======== Material to process ========

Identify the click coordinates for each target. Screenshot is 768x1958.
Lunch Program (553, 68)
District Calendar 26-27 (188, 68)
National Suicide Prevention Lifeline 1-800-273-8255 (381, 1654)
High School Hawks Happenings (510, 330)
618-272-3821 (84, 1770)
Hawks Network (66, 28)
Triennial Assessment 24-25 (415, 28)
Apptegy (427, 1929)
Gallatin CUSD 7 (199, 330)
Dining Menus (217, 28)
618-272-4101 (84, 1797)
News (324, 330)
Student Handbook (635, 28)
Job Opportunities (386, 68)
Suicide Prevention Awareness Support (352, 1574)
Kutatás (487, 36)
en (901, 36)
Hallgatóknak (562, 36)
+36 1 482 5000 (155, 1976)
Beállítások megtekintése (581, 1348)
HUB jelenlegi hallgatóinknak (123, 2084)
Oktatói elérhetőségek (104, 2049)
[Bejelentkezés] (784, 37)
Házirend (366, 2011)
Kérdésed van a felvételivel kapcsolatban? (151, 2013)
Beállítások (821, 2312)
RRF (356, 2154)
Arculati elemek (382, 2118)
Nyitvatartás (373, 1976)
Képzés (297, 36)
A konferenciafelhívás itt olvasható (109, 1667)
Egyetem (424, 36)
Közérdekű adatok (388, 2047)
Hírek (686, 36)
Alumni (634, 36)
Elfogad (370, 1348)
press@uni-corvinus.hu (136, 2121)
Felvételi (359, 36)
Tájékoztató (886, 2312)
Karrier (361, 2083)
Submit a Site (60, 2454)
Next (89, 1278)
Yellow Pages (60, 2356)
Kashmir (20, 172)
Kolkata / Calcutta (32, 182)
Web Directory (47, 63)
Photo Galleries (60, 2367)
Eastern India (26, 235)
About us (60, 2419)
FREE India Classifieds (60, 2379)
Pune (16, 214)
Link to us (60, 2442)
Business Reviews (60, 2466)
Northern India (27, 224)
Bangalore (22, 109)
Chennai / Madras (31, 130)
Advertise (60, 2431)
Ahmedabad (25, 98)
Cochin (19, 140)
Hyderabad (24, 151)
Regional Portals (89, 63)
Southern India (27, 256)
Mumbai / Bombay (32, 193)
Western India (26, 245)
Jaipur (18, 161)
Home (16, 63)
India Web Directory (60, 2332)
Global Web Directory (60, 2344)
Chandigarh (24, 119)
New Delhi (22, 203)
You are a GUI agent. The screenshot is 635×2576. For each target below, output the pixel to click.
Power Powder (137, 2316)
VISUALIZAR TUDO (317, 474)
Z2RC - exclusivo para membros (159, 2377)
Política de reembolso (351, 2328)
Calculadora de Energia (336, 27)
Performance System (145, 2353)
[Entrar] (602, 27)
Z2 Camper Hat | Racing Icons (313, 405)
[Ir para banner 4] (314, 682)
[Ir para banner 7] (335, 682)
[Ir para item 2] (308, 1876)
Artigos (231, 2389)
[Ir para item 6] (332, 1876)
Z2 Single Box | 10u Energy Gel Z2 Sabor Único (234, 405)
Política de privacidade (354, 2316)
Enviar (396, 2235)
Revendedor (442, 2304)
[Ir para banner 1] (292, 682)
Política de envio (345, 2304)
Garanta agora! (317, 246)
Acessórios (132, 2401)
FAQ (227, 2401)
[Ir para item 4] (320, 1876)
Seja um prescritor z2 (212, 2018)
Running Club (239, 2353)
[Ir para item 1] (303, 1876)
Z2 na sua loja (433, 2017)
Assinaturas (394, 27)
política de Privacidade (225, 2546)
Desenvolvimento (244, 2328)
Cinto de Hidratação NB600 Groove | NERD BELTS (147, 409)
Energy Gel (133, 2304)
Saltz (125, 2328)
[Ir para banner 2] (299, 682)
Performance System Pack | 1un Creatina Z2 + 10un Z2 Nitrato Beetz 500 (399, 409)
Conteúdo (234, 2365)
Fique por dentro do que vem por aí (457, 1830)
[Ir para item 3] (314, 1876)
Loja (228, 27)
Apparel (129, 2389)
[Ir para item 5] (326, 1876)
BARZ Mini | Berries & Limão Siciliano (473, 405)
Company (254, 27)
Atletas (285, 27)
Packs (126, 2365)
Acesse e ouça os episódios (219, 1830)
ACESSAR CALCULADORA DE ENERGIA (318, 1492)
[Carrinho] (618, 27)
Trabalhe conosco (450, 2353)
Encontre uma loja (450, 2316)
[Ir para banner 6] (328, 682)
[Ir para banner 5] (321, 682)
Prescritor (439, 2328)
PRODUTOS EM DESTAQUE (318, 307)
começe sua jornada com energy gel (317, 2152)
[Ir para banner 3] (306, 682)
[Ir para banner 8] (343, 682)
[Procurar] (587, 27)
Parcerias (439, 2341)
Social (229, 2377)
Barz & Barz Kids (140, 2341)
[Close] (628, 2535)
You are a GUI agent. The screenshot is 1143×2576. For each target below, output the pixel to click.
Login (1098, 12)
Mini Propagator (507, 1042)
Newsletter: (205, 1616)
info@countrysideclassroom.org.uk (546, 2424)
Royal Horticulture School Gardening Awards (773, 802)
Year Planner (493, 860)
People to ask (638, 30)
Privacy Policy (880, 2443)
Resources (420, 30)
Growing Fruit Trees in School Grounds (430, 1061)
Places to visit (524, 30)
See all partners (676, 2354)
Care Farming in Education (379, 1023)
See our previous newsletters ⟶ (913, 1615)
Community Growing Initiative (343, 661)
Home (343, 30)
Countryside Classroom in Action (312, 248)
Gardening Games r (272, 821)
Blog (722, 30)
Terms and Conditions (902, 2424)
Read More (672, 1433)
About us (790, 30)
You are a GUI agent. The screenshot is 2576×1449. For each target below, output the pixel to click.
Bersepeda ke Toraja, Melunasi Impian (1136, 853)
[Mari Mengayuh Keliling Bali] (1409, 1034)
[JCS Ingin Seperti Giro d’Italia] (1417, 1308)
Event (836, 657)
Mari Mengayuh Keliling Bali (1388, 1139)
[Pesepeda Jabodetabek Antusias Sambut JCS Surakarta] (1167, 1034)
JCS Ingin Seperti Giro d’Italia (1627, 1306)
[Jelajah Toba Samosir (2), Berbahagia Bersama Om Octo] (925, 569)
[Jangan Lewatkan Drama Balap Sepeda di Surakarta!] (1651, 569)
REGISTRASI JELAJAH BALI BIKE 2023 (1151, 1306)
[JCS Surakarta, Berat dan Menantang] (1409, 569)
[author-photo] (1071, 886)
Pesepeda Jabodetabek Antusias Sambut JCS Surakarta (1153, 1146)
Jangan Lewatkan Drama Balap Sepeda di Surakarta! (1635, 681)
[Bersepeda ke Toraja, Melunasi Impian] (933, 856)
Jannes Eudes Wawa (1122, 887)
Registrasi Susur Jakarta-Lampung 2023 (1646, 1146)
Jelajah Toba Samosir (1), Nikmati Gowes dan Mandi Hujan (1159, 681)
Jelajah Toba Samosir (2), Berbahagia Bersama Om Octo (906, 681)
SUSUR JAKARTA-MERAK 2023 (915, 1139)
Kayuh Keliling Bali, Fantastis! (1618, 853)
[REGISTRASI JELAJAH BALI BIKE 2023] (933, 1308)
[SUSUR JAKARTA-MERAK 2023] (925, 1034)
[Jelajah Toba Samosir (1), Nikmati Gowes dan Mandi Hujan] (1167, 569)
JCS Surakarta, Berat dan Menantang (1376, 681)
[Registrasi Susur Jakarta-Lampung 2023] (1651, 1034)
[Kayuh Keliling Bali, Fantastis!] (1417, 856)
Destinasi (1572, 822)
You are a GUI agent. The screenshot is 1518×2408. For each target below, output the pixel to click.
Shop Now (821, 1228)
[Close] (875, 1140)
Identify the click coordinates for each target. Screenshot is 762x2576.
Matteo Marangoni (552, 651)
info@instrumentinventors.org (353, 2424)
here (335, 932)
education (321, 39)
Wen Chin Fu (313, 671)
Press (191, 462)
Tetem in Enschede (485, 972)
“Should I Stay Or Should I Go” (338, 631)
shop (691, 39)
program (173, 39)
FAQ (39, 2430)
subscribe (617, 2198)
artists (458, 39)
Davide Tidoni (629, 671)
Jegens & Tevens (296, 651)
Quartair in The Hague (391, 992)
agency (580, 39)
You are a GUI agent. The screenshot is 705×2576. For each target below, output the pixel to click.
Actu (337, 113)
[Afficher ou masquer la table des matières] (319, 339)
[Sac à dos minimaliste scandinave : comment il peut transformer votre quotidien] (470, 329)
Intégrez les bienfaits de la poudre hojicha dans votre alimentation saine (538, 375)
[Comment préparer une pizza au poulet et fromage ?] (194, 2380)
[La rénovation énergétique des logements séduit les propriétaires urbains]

========

» **Work order**: Of all the entries above, output exactly the lines between the one holding "Encontre uma loja (450, 2316)" and the one holding "Countryside Classroom in Action (312, 248)", inclusive.

» **Answer space**:
Encontre uma loja (450, 2316)
[Ir para banner 6] (328, 682)
[Ir para banner 5] (321, 682)
Prescritor (439, 2328)
PRODUTOS EM DESTAQUE (318, 307)
começe sua jornada com energy gel (317, 2152)
[Ir para banner 3] (306, 682)
[Ir para banner 8] (343, 682)
[Procurar] (587, 27)
Parcerias (439, 2341)
Social (229, 2377)
Barz & Barz Kids (140, 2341)
[Close] (628, 2535)
You are a GUI agent. The screenshot is 1143×2576. For each target below, output the pixel to click.
Login (1098, 12)
Mini Propagator (507, 1042)
Newsletter: (205, 1616)
info@countrysideclassroom.org.uk (546, 2424)
Royal Horticulture School Gardening Awards (773, 802)
Year Planner (493, 860)
People to ask (638, 30)
Privacy Policy (880, 2443)
Resources (420, 30)
Growing Fruit Trees in School Grounds (430, 1061)
Places to visit (524, 30)
See all partners (676, 2354)
Care Farming in Education (379, 1023)
See our previous newsletters ⟶ (913, 1615)
Community Growing Initiative (343, 661)
Home (343, 30)
Countryside Classroom in Action (312, 248)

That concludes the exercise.